(begin)

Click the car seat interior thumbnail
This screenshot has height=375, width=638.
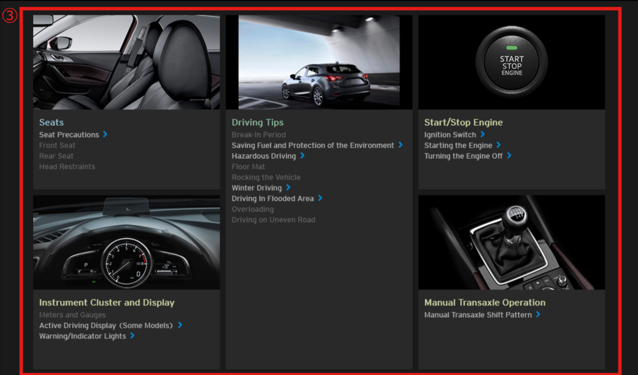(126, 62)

(end)
(begin)

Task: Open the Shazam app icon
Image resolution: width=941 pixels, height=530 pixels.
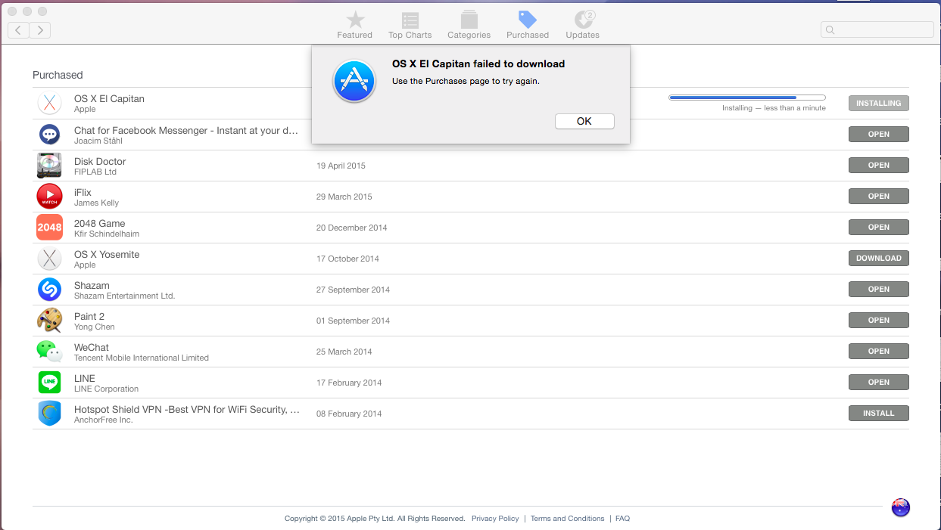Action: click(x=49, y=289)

(end)
(begin)

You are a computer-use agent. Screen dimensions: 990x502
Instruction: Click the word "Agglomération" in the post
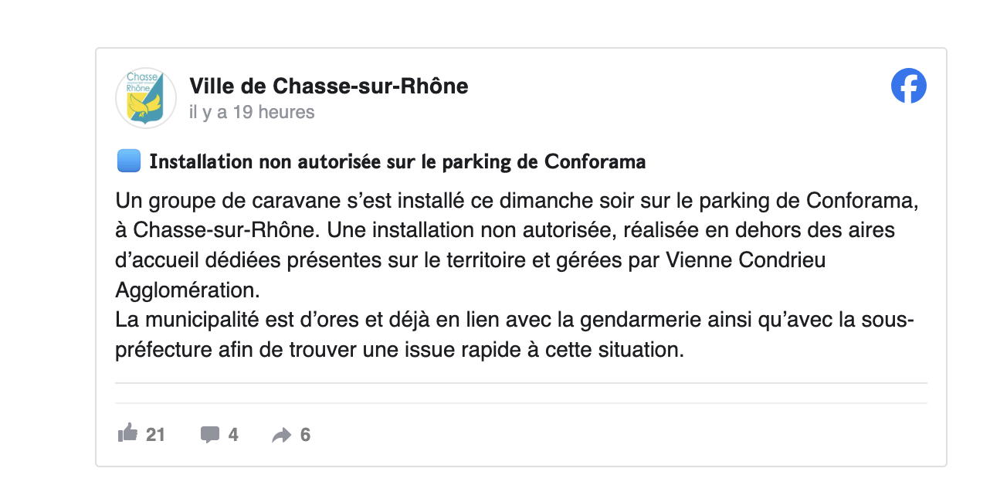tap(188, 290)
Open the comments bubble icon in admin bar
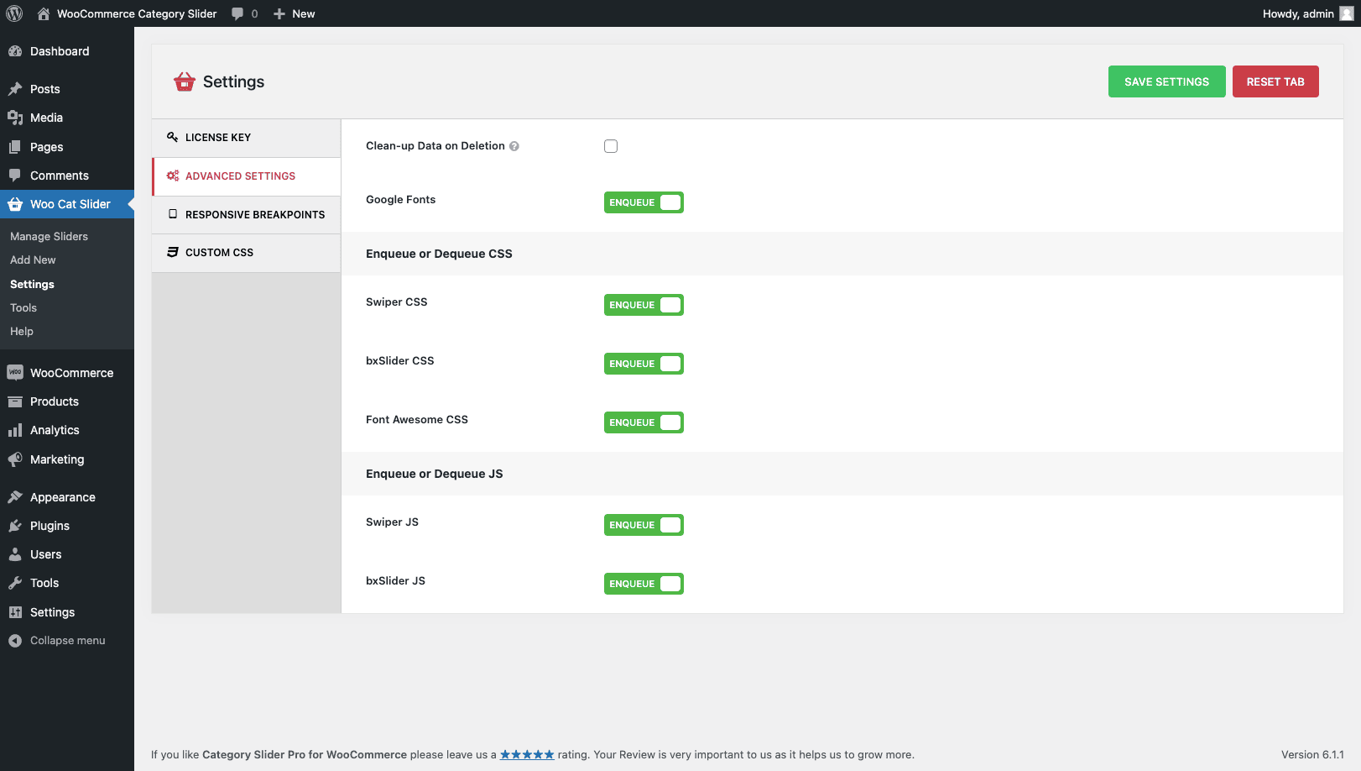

(end)

→ Exercise goal:
Pull out and copy every line of the records that contains the string "width". Case counts.

→ Finished answer:
This screenshot has height=375, width=638.
Image resolution: width=941 pixels, height=530 pixels.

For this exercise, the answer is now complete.